さくらは急いで目当ての新刊を買うと、ほのりと別れて小雪と共に桜町へ。バスに乗っている間は殆ど二人共口を開かなかった。どちらもお喋り大好き人間ではなかったし、話を振るのも苦手だった。相手が無言なら自分も無言になる。相手が語りかけてきたら、答える。仲が良い人相手でも、割とそんな感じである。話したことといえば、柚季は妖があまり好きではないということ、だからOKしてくれるかどうかは分からないこと、それ位。
バスを降り、桜町商店街内にある弁当屋『やました』へとやって来た。

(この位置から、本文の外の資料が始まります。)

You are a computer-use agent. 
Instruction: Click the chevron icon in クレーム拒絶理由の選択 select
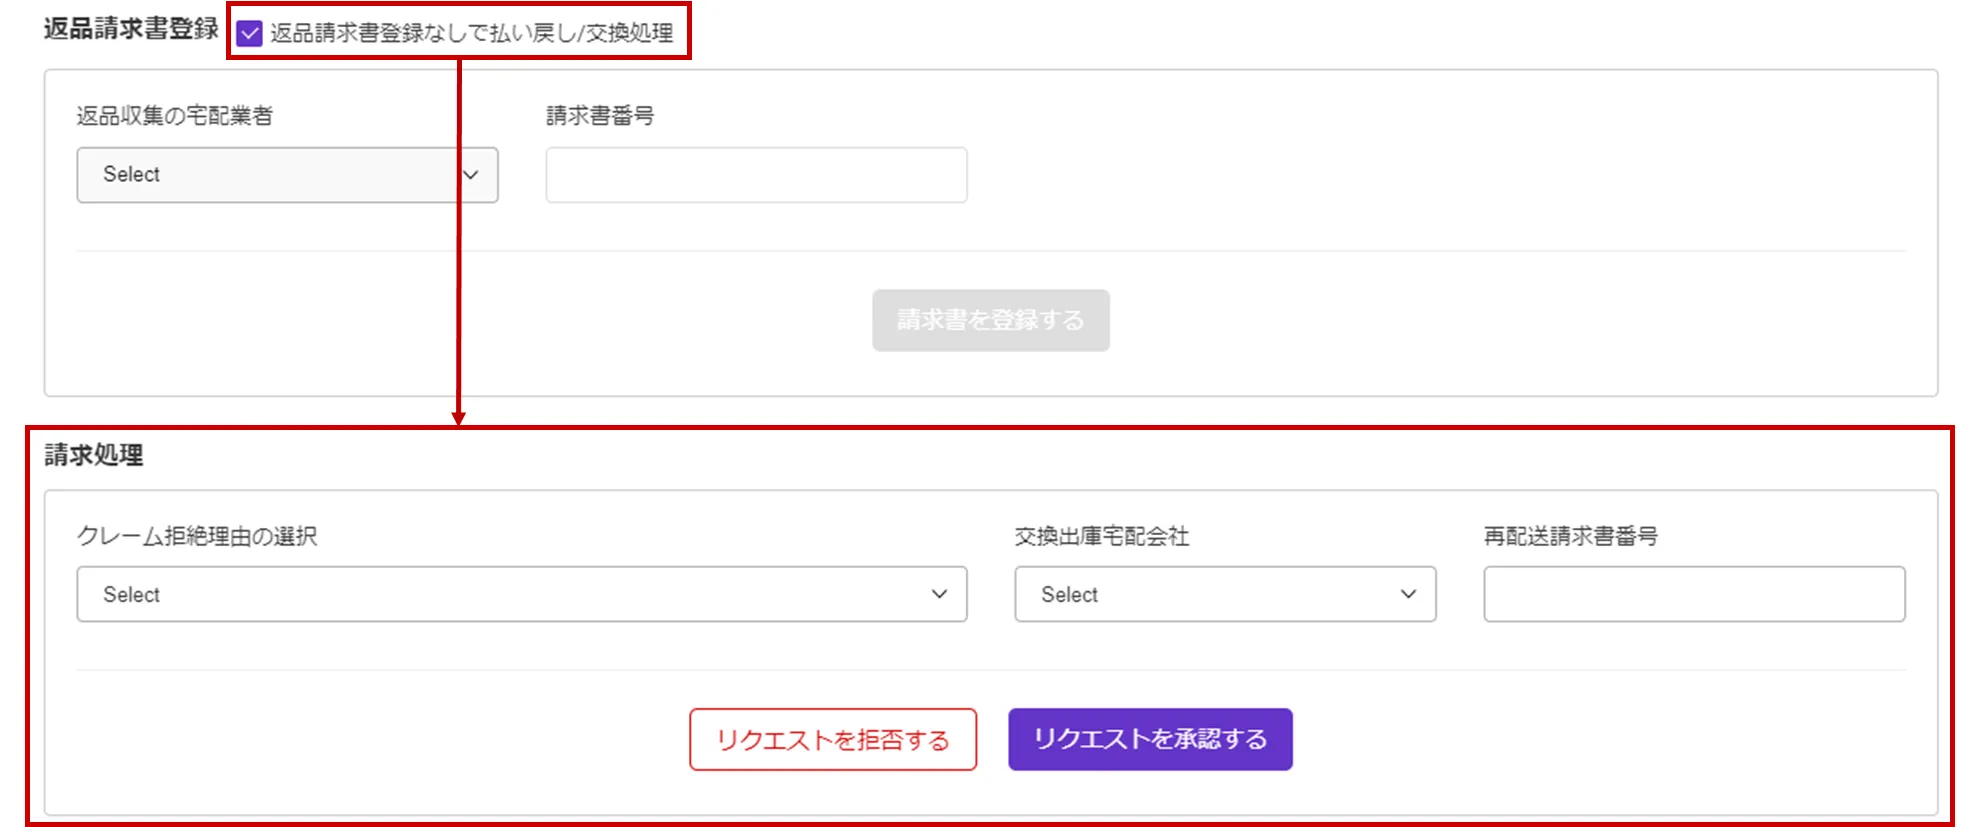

素朴ながら美味しい、いかにもそんな雰囲気を醸し出している商品がショーケースに並んでおり『桜~SAKURA~』でサンドイッチを食べたばかりにも関わらずお腹が食べたいコールを連発し、またそれが冬の田舎町に響く響く、嗚呼恥ずかしい。紗久羅は真っ直ぐ家へ帰ってきていたらしく、厚手のジャンパーを着て店番をしていた。彼女は小雪の格好を見て「寒い!」と叫びぶるぶる震え。小雪にしてみれば、なんでそんなに震えているのか少しも理解出来なかったが。
さくらが事情を話すと、紗久羅は先程のさくらとほのり以上ににやにやしつつも柚季にメールを送ってくれた。メールはすぐ帰ってきて、あっという間に小雪の参加が決まった。
「本当に大丈夫?」
「大丈夫、大丈夫。あたし達の知り合いで、かつ出雲のような奴じゃなければ全然問題ないってさ。小雪姉ちゃんは糞馬鹿狐野郎とは大違いだもん、だからOK!」
「もう紗久羅ちゃんったら、糞馬鹿狐野郎なんて……女の子がそんな汚い言葉を使うものじゃないわ」
そうさくらがたしなめても、紗久羅はぺろりと舌を出すだけで反省の様子は皆無。まあ兎にも角にも明後日小雪は紗久羅達と一日を共にすることが決まった。これでチョコを作って弥助に渡せるとほっと胸を撫でおろし。同時に突然の申し出にも関わらず快く了承してくれた娘達に感謝した。
小雪は明後日の九時頃ここ『やました』へ来ることを約束し、向こう側の世界へと帰るのだった。